His hands move across the keys, his breath holds hands aloft. But these are my words you see, my voice. And I have no choice. I compel him because I too am compelled to speak, and, having no voice of my own i need another's voice. Another's body. These are my words. These are his movements. 
 
That it is now him is chance. Right place, right time. I don't know how it came about. I cannot say he knows either. Does he know he writes? This, or this? I cannot be sure. If you look at him, whom do you see? If you listen to him, whom do you hear? When he writes I it means me. I. It is his hands that move, unless they are still, but if they are not still, who moves them? I do. You read this now, his hands his breath his movements, striking the keys, my keys, my words. It is my voice now. This is my voice. I write with his body, and he speaks with my voice.

But, for instance, when he sighs I do not sigh. I wait until he has finished and I continue. He continues. It is not always this way, that I write with him, speak through him, use him. I cannot become him. I am always I. I am I. He is not. Though where his I is I cannot say.

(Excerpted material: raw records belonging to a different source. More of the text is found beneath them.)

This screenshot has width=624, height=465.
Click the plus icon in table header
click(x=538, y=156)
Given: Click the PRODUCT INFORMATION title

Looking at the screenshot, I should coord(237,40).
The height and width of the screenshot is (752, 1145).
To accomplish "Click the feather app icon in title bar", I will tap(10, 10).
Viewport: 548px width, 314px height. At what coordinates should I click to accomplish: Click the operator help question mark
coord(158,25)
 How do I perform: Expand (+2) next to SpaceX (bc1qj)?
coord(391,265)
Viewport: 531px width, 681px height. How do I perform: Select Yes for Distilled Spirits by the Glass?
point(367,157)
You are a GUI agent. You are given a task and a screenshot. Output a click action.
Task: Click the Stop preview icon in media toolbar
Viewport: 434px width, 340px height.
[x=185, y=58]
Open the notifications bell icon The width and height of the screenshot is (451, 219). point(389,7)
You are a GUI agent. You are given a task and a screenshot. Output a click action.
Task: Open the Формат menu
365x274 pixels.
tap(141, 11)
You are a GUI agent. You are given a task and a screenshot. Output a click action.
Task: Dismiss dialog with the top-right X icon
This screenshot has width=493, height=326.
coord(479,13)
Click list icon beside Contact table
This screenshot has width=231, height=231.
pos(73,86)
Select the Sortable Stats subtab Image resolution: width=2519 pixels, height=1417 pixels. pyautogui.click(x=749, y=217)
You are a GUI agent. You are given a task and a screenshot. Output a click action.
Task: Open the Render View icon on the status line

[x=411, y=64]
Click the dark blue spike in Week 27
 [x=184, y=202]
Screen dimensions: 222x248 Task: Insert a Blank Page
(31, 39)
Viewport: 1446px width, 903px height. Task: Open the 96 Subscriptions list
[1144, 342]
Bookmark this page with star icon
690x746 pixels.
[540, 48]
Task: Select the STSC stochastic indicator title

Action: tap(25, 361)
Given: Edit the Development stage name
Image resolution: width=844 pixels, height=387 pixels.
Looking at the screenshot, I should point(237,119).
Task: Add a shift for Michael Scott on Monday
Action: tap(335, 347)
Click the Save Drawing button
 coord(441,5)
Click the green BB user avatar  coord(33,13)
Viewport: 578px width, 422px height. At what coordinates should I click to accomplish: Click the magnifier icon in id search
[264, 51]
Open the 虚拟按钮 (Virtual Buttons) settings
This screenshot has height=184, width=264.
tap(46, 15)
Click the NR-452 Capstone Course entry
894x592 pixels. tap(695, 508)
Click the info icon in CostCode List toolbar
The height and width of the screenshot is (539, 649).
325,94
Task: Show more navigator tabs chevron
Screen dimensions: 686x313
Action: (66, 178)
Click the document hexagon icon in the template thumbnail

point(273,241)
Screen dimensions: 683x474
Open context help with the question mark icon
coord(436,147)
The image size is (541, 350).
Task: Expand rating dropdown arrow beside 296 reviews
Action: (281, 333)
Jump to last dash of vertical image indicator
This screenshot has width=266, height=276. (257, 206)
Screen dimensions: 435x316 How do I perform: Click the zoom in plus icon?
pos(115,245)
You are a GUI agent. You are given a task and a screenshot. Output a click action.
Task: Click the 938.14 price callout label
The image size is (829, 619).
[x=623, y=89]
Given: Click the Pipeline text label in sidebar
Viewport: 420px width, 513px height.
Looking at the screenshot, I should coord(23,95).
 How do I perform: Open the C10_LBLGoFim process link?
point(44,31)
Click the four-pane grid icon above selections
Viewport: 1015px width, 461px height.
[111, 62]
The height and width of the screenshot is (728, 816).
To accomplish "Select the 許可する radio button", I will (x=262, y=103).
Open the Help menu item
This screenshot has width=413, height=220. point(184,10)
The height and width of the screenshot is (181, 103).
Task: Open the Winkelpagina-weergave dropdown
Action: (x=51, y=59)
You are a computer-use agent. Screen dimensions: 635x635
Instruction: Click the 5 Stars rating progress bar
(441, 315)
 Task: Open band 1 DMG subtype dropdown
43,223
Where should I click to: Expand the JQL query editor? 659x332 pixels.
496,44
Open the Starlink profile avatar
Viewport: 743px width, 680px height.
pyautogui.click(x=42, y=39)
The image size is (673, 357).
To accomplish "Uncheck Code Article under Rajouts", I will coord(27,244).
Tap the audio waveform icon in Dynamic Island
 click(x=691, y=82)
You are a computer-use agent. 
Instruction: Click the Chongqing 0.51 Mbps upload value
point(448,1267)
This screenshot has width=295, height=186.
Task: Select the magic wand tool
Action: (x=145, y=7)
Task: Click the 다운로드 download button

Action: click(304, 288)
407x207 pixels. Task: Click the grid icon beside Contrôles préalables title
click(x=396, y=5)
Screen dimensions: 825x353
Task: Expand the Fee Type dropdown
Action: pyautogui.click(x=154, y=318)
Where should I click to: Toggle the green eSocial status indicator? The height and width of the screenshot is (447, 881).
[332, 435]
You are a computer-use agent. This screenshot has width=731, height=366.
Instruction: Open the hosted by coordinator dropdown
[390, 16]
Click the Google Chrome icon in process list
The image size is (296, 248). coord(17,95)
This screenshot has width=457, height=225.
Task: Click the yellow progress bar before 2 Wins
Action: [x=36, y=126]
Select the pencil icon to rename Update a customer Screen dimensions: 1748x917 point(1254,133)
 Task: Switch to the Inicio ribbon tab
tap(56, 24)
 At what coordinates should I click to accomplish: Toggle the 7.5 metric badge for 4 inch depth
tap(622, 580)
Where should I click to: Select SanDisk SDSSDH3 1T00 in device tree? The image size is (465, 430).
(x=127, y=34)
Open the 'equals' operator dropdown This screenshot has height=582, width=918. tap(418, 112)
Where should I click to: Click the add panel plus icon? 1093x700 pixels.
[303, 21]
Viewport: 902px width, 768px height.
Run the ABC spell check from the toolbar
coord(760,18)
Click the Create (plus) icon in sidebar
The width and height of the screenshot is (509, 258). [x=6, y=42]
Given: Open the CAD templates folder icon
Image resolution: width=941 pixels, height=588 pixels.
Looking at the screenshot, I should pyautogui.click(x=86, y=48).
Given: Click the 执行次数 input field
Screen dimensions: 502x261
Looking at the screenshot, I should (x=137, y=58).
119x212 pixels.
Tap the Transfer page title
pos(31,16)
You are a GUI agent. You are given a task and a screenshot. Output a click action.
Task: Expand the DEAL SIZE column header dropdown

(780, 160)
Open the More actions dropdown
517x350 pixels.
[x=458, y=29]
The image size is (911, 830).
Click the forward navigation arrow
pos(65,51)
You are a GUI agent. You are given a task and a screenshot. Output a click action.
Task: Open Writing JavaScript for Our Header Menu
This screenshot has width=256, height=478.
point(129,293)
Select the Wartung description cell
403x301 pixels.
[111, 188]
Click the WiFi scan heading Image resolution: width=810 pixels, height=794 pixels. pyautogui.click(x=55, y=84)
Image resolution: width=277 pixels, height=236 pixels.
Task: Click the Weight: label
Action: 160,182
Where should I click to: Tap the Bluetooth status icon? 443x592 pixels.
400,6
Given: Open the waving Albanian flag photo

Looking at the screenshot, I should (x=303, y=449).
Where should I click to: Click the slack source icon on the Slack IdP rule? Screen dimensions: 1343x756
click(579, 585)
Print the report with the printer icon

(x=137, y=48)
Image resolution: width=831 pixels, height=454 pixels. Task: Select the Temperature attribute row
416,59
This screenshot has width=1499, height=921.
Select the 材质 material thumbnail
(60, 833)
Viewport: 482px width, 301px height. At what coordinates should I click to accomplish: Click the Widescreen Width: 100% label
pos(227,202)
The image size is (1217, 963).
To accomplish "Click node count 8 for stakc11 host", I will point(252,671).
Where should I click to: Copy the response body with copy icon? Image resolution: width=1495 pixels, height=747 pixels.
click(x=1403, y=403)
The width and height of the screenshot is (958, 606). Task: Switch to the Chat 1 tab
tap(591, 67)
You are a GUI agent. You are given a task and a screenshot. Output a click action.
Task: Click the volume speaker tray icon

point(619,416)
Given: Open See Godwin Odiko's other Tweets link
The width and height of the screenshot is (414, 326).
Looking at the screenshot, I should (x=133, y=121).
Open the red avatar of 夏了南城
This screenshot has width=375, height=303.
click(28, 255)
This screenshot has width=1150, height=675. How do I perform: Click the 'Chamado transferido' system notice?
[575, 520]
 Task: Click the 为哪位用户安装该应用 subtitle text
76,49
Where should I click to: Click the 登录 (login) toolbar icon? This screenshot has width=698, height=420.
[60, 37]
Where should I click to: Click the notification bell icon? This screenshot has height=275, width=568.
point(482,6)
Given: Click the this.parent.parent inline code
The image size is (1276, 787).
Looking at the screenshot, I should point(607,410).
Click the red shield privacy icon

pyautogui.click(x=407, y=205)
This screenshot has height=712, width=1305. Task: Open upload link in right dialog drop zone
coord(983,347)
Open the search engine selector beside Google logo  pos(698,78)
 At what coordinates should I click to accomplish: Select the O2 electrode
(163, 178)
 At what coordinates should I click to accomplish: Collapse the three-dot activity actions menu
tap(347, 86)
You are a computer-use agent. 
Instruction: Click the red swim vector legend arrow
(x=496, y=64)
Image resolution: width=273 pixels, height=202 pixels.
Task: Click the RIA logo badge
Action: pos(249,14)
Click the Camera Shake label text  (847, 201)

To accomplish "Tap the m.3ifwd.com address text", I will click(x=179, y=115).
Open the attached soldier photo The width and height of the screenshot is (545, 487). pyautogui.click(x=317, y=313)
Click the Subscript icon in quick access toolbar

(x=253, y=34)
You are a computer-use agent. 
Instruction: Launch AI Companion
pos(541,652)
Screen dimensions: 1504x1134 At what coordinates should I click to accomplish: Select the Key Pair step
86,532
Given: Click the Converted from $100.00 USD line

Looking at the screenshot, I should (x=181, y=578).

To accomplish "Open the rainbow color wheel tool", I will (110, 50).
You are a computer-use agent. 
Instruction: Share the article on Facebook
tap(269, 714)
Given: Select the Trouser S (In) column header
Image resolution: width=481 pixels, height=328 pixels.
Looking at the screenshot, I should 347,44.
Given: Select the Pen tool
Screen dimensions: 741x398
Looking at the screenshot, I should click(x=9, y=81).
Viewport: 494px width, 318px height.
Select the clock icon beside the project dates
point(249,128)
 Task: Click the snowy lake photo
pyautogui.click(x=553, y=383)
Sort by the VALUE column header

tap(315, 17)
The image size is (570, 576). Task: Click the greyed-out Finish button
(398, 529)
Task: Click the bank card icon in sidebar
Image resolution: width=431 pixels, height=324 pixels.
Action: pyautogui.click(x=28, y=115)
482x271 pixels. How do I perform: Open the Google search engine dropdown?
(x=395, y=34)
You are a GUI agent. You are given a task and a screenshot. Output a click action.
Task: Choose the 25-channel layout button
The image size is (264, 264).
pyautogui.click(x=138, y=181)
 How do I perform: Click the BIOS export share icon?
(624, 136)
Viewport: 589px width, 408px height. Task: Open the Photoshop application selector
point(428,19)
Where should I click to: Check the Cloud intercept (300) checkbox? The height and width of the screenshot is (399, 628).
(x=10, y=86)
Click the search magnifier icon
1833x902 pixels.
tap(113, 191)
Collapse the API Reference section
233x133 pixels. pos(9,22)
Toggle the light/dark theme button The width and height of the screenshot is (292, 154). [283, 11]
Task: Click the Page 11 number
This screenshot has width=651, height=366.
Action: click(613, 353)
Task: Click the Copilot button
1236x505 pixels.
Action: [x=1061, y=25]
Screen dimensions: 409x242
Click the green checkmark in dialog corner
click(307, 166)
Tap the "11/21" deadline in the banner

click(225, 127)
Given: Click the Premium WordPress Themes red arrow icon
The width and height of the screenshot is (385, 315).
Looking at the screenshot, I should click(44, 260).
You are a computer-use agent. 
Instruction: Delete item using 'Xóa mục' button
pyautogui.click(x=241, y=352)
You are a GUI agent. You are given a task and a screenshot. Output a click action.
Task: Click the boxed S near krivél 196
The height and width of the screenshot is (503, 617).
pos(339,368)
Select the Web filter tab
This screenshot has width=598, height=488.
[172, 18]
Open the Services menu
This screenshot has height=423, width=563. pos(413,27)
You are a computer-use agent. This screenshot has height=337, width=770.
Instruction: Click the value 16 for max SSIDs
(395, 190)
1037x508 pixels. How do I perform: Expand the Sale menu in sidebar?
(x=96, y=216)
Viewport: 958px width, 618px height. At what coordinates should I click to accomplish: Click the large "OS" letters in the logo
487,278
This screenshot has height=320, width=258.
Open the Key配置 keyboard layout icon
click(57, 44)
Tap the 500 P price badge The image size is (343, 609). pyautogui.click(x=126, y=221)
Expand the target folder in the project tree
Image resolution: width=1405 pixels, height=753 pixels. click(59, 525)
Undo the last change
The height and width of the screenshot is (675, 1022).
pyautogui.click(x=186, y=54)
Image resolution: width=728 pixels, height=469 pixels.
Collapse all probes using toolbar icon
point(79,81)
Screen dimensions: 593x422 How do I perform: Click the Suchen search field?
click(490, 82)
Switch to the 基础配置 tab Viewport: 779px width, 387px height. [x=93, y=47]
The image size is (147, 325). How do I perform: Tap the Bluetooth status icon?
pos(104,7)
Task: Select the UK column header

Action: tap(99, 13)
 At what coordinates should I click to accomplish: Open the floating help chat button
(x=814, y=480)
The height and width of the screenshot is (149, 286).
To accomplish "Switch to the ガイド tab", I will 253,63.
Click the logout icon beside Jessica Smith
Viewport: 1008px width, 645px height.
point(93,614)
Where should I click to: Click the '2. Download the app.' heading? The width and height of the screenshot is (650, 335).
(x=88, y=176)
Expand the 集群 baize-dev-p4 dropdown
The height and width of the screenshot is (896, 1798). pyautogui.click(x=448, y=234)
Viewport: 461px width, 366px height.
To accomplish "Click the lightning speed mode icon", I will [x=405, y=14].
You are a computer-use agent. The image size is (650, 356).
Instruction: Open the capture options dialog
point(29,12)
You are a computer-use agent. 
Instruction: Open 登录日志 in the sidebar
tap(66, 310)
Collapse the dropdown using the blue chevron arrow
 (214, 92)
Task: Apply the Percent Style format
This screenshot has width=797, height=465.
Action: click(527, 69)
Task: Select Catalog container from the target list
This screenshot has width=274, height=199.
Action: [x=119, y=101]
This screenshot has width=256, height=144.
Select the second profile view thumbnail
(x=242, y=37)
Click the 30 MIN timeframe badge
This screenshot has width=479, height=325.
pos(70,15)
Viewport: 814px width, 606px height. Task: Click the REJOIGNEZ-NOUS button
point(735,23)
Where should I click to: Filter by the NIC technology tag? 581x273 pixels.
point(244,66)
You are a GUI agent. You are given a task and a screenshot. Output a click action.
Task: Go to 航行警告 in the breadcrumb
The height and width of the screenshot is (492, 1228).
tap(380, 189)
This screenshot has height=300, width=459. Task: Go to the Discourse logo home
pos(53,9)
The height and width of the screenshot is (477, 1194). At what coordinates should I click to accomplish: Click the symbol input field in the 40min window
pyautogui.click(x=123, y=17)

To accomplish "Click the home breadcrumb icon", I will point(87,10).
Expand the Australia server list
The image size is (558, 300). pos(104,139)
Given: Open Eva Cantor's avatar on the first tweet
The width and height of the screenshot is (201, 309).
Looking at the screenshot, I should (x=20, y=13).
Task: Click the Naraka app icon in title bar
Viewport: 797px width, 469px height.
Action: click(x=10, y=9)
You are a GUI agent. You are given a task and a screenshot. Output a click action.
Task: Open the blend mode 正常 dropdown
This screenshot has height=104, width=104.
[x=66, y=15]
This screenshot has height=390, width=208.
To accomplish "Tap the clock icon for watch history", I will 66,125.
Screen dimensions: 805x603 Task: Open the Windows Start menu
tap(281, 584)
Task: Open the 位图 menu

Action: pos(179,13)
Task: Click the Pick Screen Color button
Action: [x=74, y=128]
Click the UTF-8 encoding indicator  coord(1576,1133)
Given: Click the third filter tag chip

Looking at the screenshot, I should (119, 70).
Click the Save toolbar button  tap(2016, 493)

Nor should I like to try. Too dark, I suggest. Too deep. Where he is cannot be nice. He is absent, lets say. He has presence, pure, sure. But where he is does not concern me. My I, his body. For instance now I am making him cry while he writes this. I am making him sigh while he types. The drama relieves the tension between us. Yes, there is tension. But too dark, too deep to know. I won't investigate it. But I know how to ease it. To relieve it I simply have to make him cry or laugh or sigh or something. Bodies have needs too, you know. But simple gestures are enough to bury him again. But his body is never my body. I compel him to move, and he moves. But his body has its own demands.

In the beginning I could only say very little. I could only produce small eruptions, little squeaks that interrupted his flow. He would speak, with others, he would converse, and whilst speaking I would interrupt him. Stop him sometimes. Introduce myself to those present. He would introduce me, say I with his voice, and it would be me, my I, with his voice. Slowly, his I became mine. My I, his body.

But sometimes I wonder. I am also compelled to speak, to write. I too can remember, although I do not like to (too dark, too deep), another I, not mine, behind me, above me. I sense sometimes an I not my own at work within me, compelling me to speak, to write, as if I possessed the body needed to act. So compelled do I feel sometimes that I obey, and I take this body, not my own, and I use it. I bury him, he who now writes, who breathes, and where he is I cannot say and I do not care to. I make him write, and then I let him cry and he is gone.

I dream that he is dark and deep, possessing another, compelling them, like him, to speak. Their body, his I, his voice. His body, my I, my voice. Where his I is I cannot know. Who my I is I do not care to. He speaks for me, and I let him sigh, and i wonder where am I when he is here.